The program will provide funding to the following types of projects:

(1) Projects to provide safe and sanitary dwellings for sale or rent to low-income and moderate-income individuals or families.
(2) Projects to increase the availability or quality of housing for elderly persons.
(3) Projects to increase the availability or quality of accessible housing for persons with disabilities.
(4) Projects to prevent or reduce homelessness.
(5) Projects to encourage the development and rehabilitation of distressed neighborhoods.
(6) Projects to provide mortgage or rental assistance, including housing counseling, foreclosure prevention and
(7) Projects to provide loans, low-interest loans or grants to low-income and moderate-income individuals or families who are owner-occupants for repairs and improvement to sustain or increase the conditions of the home.
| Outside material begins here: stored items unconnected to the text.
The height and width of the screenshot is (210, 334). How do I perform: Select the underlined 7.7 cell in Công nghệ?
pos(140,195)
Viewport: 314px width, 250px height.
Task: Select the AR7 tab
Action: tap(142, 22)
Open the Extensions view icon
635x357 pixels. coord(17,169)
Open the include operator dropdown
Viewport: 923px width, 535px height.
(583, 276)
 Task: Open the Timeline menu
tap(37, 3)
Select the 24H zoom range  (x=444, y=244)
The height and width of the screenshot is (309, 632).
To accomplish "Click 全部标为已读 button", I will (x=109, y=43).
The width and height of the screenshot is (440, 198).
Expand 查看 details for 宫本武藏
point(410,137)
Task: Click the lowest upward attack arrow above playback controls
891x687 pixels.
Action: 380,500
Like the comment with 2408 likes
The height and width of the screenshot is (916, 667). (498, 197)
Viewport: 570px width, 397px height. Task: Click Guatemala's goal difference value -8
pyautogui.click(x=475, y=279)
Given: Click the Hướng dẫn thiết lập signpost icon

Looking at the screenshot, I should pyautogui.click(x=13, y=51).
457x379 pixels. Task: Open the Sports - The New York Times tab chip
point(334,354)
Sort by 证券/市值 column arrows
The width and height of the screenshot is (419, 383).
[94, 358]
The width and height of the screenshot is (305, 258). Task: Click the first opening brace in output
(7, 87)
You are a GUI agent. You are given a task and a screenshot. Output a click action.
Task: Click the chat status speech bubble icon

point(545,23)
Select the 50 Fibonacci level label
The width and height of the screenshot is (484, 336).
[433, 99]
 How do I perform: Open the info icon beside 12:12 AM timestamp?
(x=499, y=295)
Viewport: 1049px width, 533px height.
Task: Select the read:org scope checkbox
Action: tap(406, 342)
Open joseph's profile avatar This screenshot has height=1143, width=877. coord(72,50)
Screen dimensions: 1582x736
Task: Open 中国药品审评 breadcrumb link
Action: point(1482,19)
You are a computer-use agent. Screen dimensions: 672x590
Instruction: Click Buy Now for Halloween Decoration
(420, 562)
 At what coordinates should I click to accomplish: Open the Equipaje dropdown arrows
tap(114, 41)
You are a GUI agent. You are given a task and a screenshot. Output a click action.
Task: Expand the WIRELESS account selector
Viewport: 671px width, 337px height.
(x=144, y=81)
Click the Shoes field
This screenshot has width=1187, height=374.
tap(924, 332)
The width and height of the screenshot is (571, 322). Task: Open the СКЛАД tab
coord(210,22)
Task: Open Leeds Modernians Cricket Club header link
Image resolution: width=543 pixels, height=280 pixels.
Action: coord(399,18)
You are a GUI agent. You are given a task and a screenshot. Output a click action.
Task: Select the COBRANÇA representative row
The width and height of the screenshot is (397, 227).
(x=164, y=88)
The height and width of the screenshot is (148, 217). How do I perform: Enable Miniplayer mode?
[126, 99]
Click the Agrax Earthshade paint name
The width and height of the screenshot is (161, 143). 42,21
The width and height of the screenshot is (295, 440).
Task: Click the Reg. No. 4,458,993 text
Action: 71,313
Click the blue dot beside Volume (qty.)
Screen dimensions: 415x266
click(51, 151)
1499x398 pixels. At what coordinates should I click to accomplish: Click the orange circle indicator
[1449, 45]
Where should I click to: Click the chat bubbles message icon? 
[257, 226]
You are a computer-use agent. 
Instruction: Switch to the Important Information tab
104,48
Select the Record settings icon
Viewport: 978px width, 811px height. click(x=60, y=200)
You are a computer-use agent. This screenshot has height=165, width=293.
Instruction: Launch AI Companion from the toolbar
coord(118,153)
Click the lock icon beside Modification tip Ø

For the following purposes:

(1) Predevelopment activities, including title searches, market studies, project planning, architectural services, legal and engineering studies and related fees.
(2) Acquisition and disposition of real or personal property.
(3) Site preparation, including demolition of existing structures and remediation of environmental conditions.
(4) Construction, reconstruction, alteration and repair of existing structures, improvements and infrastructure.

State Representative Peter J. Daley, DFayette, a key sponsor of the bill, sees the bill as both a boon for Pennsylvania families and the economy at large, “It’s going to do a lot of good things for PA, because when you build houses you create and grow the economy” he said, “it’s going to affect probably 30,000 families in Pennsylvania.”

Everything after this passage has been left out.